Dabei startete Gunvaldsen nicht so souverän, wie er wollte: „Es lief anfangs gar nicht gut – ich schaffte aber wenigstens den Finaleinzug und dann ging es mir besser und besser.“ Tatsächlich hätte es den späteren Sieger schon früh erwischen können – sprich: Die Qualifikation für das Sechser-Finale war kein Selbstläufer, nur als Fünfter tauchte der Europameister von 2023 zu diesem Zeitpunkt auf der Anzeigetafel auf.

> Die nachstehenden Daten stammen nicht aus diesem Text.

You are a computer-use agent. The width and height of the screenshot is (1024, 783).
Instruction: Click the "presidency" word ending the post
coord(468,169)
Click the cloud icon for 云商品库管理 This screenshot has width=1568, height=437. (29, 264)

Das „verflixte G“ – viele scheitern daran



Was auffällig war: Bereits der allererste Sprung des Nachmittags stellte die zehn Teilnehmer vor erhebliche Probleme. Es dauerte lange, bis das berüchtigte „G“ von der „Goaßstall-Prüfung“ erklommen wurde. Auch Vorjahressieger Franz Kadlec – der erstmals als Zuschauer dabei war – konnte sich das nicht so recht erklären: „Es gibt heute Nachmittag wesentlich fiesere Situationen, als dieses G. Vielleicht haben manche Teilnehmer das Ding unterschätzt, man muss schon wissen, was man da machen muss. Hätten alle einen zweiten Versuch gehabt, dann wären wohl fast alle hochgekommen“, erklärte der mehrfache Deutsche Meister.

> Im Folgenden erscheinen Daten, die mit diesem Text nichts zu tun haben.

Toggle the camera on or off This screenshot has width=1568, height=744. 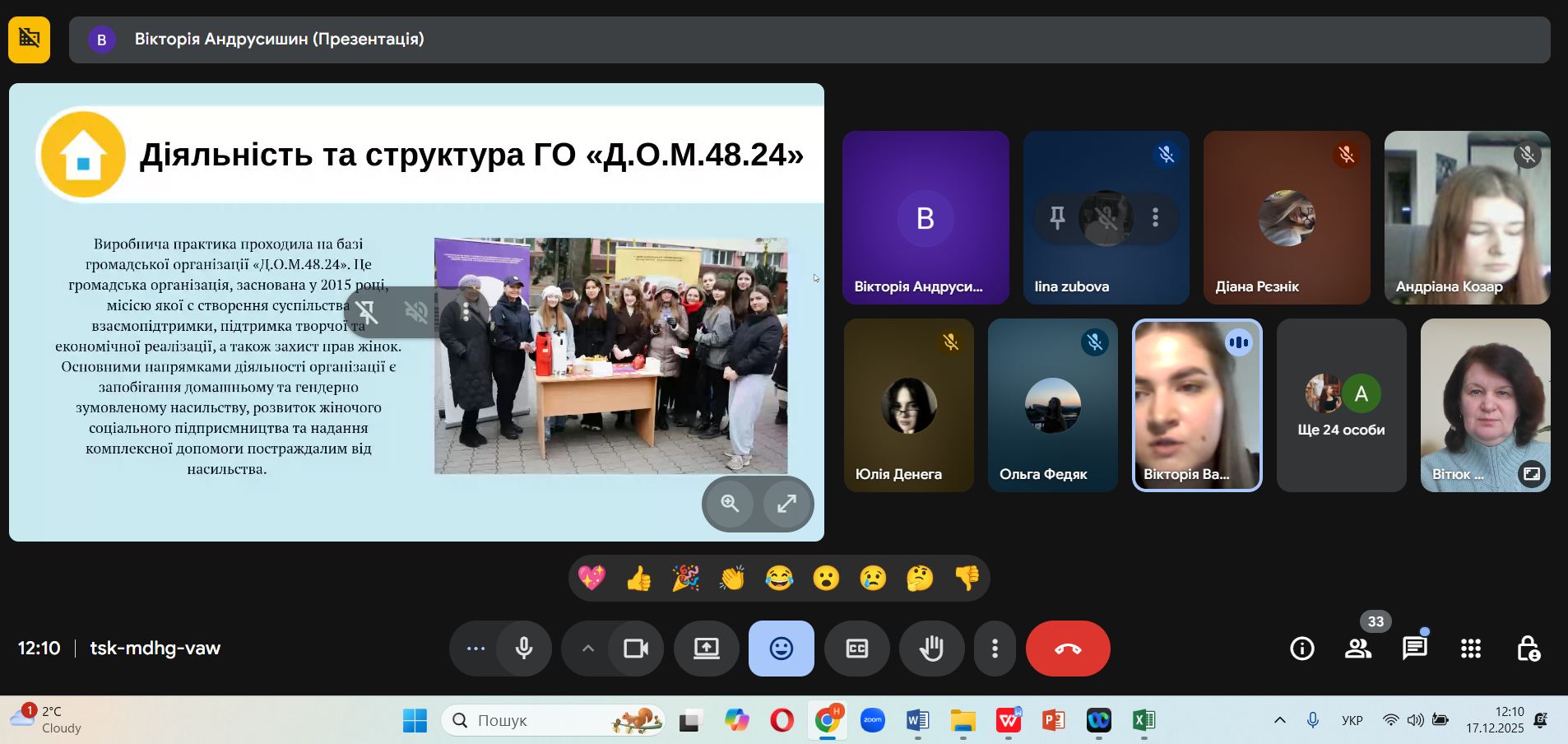click(x=635, y=649)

Bald wurde klar, was Kadlec meinte: Eine besonders „fiese Stelle“ war im Finale ein rund drei Meter hohes Kanalrohr, auf welches sich die Piloten vom Boden katapultieren mussten. Keiner der sechs Finalisten landete sicher auf der Abdeckung – auch Gunvaldsen nicht: „Ich meinte, ich wäre komfortabel oben gewesen aber da habe ich mich getäuscht – ich hätte etwas mehr durchziehen müssen, dann wäre ich nicht abgestürzt.“

Ebenso für das Finale qualifizierten sich der amtierende Schweizer Meister Noé Pretalli, David Fabián (Tschechien), George Hemingway (Großbritannien) sowie Paul Reumschüssel und Jonathan Heidel (beide Deutschland). Auf Hemingway hatte Organisationsleiter Stefan Behr aus Neuburg noch während der letzten Woche als Sieger getippt. Weshalb – das wurde schnell klar: Der erst 16-Jährige wirkte bei schwierigsten Situationen fast spielerisch, dann waren es aber Leichtsinnsfehler, die ihn den Gesamtsieg kosteten. Auch beim großen Showdown, kurz vor Gunvaldsens erwähnten Geniestreich, als er einen Fuß auf den gelben Betonstab setzen musste.

Grenzwertige Schwierigkeitsgrade



Jedoch wirkte der Engländer auch mit Platz zwei ziemlich zufrieden, ebenso wie Reumschüssel, der als bester deutscher Fahrer den dritten Platz einheimste. Nach einem Fußbruch kam der Neunkirchener (bei Siegen) mit wenig Training nach Ingolstadt und hätte bei voller Fitness womöglich um den Sieg mitfahren können. Jedenfalls berichten die Organisatoren vom ADAC von einem „rundum gelungenen Motorsportevent“, wenngleich Behr klarstellt: „Vom Schwierigkeitsgrad her waren wir grenzwertig unterwegs, anspruchsvoller geht es kaum.“ Das bestätigt auch Gunvaldsen: „Da waren wirklich viele schwierige Prüfungen dabei – ich bin sehr happy, dass ich die meisten davon gemeistert, und keine dummen Fehler gemacht habe.“

DK


• Endergebnis „ADAC Hallen-Trial 2025“: 1. Jarand Gunvaldsen (24, Norwegen); 2. George Hemingway (16, England); 3. Paul Reumschüssel (24, Neunkirchen); 4. Noé Pretalli (28, Schweiz); 5. David Fabián (19, Tschechien); 6. Jonathan Heidel (20, Amtszell).